レコード製作者とはレコードに固定されている音を最初に固定した者であり、音楽業界では最初の固定物を「原盤」といい、この原盤を製作したもののことであ る。つまり音楽出版者が原盤を制作し、レコード会社に提供しているような場合は、音楽出版者が著作権法上のレコード製作者となる。
| レコード作者の権利 | 複製権 |
|---|---|
| 送信可能化権 | |
| 商業用レコードの二次使用料請求権 | |
| 譲渡権 | |
| 商業用レコードの貸与権・報酬請求権 |
- 1.複製権
- 録音に関する許諾権。CDやDVDの音楽からのコピー、ダビングに対する権利
- 2.送信可能化権
- 実演家の権利と同様に公衆送信の前段階であるアップロードなどの送信可能化に対する許諾権。
- 3.商業用レコードの二次使用料請求権
- レコード製作者には放送権・有線放送権はない。しかし放送事業者が商業用レコードを用いて放送・有線放送したときに放送事業者はレコード製作者に二次使用料 を支払わなければならない。
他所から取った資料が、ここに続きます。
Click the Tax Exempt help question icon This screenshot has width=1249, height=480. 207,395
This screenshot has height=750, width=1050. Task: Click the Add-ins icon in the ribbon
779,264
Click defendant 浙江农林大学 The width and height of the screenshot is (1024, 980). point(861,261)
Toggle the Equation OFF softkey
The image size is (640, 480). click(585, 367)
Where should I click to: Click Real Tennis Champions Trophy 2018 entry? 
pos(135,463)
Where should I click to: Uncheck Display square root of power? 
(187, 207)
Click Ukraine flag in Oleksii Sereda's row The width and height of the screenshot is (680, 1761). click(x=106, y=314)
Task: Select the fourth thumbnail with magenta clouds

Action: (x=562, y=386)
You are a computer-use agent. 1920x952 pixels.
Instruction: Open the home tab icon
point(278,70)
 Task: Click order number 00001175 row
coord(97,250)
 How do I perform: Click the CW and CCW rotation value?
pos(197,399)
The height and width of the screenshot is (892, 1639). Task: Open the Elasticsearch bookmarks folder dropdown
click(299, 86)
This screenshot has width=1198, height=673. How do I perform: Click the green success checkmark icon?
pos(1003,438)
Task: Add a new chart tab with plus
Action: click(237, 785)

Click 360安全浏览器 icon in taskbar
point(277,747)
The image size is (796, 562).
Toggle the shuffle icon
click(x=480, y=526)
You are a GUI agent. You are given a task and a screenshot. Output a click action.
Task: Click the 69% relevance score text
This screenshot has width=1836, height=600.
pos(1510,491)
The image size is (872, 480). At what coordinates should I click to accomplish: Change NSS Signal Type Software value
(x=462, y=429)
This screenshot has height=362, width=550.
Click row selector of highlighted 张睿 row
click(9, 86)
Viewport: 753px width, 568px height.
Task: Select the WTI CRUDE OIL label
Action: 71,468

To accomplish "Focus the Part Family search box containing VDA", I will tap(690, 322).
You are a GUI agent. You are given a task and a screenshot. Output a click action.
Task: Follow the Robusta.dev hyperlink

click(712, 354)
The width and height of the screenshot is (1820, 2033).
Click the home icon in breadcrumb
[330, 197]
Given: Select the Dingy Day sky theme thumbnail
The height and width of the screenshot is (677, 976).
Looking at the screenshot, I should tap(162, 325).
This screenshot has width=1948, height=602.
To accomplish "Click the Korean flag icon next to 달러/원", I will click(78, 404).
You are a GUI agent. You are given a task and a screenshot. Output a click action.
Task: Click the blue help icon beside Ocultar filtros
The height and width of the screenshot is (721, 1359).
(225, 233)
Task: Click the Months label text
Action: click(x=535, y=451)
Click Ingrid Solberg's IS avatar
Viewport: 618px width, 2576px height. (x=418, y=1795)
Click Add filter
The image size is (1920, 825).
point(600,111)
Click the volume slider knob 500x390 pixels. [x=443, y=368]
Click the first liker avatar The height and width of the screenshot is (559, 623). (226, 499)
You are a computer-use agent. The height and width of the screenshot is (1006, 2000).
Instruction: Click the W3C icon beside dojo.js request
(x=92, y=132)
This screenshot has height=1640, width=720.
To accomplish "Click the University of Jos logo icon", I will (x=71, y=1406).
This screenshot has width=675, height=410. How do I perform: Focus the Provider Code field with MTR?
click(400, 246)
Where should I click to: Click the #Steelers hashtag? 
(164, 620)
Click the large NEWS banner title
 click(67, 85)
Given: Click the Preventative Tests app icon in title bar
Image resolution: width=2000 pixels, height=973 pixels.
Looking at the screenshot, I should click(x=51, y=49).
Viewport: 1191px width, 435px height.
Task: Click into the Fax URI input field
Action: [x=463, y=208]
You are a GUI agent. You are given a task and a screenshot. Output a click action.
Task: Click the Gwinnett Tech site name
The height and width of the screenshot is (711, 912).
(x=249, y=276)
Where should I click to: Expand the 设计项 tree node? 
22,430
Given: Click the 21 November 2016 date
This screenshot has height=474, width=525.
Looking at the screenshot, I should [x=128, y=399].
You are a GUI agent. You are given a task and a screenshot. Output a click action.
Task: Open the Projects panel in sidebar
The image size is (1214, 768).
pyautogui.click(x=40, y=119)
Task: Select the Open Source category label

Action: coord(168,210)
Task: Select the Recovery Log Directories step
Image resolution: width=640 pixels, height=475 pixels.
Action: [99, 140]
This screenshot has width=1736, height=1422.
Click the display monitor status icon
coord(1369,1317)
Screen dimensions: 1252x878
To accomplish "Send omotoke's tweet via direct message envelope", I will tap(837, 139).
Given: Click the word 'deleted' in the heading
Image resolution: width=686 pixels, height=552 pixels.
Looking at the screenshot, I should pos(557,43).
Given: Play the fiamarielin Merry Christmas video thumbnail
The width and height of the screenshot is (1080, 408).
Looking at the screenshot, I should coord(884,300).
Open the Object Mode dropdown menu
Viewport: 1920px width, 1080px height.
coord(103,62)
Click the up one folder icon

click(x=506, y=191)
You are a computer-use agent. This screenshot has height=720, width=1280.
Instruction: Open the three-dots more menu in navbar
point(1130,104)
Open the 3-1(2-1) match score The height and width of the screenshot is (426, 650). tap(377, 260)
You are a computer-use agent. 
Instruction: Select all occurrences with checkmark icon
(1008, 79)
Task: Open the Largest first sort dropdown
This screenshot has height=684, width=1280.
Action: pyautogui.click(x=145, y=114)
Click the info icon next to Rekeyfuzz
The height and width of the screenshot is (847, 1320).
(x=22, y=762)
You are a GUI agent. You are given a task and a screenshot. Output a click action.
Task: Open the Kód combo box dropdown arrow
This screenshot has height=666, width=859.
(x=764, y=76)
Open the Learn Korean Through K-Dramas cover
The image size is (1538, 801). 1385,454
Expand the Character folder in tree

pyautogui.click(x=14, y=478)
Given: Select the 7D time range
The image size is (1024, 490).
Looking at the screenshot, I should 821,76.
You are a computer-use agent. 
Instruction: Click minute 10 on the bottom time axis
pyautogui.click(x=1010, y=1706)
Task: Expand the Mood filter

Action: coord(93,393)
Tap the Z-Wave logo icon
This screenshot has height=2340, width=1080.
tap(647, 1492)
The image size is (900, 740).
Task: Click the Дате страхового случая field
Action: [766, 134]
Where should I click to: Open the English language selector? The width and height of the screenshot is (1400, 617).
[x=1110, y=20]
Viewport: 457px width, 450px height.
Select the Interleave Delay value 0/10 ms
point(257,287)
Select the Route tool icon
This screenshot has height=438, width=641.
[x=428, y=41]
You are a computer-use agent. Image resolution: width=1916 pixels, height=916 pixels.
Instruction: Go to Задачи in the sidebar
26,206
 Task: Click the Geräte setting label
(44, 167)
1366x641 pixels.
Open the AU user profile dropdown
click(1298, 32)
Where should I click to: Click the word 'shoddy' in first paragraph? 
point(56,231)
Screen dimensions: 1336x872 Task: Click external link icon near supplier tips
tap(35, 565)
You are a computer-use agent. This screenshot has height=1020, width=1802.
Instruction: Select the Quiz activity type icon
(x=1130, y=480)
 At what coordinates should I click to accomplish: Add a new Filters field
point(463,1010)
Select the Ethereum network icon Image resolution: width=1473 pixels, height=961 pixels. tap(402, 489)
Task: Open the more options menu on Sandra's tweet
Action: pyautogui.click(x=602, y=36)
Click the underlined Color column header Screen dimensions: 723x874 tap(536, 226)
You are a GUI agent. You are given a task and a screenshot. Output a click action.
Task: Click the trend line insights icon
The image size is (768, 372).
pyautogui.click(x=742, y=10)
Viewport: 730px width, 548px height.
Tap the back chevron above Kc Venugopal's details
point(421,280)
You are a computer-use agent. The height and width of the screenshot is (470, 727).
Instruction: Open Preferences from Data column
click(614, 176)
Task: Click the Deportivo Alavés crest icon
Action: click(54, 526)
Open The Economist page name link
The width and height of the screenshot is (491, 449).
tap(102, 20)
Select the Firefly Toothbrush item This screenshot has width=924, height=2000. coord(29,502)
これも実演家と同じように文化庁長官の指定した団体(レコード協会)を通じて徴収された後分配される。
- 4.譲渡権
- 著作権の場合と同様に最初の譲渡により権利が消える(権利の消尽)
- 5.商業用レコードの貸与権・報酬請求権
- 商業用レコードを公衆へ貸与することを許諾する権利。
- 貸与権は商業用レコード発売後1年で消滅し、報酬請求権に変わる。
- 実演家の場合と同様に発売後1年間の許諾権と49年間の報酬請求権によって構成される。報酬請求権は文化庁長官の指定する団体(日本レコード協会)により徴収され、分配される。